__WHAT THIS TASK INVOLVES__
Reproduce only the lines of the material below that start at the line containing "Image resolution: width=1500" and stop at the line containing "Click the dimension value input field". Keep both end lines.

__EXERCISE INPUT__
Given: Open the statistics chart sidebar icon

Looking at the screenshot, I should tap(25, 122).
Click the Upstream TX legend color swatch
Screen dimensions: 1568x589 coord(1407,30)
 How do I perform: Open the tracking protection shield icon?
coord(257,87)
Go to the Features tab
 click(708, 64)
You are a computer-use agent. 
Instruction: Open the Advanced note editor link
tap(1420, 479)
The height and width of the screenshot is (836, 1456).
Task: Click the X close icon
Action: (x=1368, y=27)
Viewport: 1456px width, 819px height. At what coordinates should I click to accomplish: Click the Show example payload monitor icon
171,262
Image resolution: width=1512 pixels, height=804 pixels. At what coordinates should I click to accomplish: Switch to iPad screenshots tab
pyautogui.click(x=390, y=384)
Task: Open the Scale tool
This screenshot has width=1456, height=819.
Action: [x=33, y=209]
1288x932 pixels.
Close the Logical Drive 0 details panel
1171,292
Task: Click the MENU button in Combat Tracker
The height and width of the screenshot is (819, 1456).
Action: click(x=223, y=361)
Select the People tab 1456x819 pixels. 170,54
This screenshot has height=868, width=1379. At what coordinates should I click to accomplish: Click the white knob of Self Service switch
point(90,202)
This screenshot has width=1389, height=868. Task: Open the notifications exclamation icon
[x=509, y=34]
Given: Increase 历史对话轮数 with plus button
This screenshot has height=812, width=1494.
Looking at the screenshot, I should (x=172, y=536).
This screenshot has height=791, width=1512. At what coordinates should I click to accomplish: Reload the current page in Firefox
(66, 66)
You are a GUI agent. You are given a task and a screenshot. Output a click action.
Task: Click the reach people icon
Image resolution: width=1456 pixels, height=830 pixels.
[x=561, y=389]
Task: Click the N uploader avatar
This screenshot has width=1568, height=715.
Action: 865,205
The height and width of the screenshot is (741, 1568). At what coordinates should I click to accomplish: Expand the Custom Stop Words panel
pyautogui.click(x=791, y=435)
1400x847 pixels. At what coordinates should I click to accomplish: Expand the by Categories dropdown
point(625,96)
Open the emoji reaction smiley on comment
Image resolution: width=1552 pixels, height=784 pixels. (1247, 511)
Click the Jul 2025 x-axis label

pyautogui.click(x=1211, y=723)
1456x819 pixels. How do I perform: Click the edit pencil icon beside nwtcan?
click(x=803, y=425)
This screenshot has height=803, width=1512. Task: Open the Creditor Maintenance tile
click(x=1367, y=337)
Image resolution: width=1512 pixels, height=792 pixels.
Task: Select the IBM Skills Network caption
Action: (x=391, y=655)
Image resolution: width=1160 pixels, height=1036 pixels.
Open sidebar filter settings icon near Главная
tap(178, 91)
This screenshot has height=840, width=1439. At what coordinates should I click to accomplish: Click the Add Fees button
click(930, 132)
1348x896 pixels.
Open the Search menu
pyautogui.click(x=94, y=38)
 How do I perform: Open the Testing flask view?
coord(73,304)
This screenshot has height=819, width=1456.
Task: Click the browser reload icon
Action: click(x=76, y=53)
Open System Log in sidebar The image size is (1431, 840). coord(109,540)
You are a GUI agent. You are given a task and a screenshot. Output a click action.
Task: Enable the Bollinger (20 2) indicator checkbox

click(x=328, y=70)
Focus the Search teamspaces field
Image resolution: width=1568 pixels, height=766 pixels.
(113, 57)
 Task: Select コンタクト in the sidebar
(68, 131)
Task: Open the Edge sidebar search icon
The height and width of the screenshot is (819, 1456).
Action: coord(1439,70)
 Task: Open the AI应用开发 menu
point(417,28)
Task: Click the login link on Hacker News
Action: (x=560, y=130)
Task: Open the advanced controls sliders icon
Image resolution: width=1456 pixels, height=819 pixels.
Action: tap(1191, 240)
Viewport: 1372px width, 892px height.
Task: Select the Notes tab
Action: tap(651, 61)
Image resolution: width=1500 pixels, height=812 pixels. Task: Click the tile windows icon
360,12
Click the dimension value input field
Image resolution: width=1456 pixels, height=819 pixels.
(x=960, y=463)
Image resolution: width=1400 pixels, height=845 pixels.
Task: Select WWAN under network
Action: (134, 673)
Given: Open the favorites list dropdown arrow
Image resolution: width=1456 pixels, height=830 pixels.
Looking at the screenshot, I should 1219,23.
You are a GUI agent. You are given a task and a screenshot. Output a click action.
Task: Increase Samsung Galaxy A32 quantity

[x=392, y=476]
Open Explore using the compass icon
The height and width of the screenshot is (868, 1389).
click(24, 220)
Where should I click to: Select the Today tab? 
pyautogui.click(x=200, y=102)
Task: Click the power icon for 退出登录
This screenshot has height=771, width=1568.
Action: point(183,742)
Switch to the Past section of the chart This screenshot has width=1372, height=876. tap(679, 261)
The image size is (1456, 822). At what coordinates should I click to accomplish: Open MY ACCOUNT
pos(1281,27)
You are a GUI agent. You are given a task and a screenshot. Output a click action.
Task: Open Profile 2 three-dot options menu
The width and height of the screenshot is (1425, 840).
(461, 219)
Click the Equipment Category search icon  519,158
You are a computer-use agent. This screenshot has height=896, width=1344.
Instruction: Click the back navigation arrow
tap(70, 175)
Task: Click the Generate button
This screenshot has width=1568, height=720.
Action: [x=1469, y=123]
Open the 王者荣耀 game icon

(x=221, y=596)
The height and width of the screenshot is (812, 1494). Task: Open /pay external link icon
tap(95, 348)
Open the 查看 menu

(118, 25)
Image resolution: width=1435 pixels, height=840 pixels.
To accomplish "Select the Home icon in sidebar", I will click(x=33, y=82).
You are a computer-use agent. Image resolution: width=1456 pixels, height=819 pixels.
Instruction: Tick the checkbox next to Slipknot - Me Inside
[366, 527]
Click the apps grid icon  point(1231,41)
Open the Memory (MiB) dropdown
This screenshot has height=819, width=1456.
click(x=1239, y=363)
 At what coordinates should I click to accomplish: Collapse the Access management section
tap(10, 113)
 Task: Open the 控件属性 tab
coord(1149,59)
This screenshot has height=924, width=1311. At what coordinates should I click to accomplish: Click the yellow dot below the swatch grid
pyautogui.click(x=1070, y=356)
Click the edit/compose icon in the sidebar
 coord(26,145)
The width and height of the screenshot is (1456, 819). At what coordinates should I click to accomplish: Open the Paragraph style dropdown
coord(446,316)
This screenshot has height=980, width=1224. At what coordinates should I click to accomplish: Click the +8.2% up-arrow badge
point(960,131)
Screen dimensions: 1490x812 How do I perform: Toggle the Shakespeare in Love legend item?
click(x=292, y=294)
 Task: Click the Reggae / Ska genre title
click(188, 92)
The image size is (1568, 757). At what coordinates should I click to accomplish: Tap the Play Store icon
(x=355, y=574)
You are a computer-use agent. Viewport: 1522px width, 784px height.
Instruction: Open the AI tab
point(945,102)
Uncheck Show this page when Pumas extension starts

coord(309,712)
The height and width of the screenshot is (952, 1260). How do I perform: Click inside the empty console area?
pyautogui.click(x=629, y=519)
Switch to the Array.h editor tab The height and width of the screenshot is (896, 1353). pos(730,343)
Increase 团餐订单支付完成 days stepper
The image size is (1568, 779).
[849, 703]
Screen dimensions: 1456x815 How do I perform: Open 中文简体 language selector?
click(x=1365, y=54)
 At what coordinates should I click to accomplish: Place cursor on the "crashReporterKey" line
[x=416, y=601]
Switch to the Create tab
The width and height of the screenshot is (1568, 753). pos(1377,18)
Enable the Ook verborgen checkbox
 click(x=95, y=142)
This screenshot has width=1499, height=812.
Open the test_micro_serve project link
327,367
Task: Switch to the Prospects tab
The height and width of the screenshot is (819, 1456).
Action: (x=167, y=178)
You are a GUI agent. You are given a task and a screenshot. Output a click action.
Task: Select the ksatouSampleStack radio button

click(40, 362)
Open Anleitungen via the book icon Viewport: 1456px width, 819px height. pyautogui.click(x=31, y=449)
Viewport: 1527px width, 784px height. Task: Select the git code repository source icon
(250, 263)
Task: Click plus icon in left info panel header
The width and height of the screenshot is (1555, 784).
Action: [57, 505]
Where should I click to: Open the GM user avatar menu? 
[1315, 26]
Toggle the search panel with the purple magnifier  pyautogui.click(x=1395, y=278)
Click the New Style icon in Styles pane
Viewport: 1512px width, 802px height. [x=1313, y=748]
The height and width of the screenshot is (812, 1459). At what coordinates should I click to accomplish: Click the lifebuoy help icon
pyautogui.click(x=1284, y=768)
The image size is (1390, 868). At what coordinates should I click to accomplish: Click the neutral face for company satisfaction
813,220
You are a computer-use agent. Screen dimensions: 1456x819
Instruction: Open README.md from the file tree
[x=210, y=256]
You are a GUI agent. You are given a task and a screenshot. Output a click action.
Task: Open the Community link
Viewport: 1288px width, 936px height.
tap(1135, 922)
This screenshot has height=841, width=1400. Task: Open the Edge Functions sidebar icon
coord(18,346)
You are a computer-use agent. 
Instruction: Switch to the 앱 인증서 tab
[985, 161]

__TASK SOLUTION__
Image resolution: width=1500 pixels, height=812 pixels. Task: Click the tile windows icon
360,12
Click the dimension value input field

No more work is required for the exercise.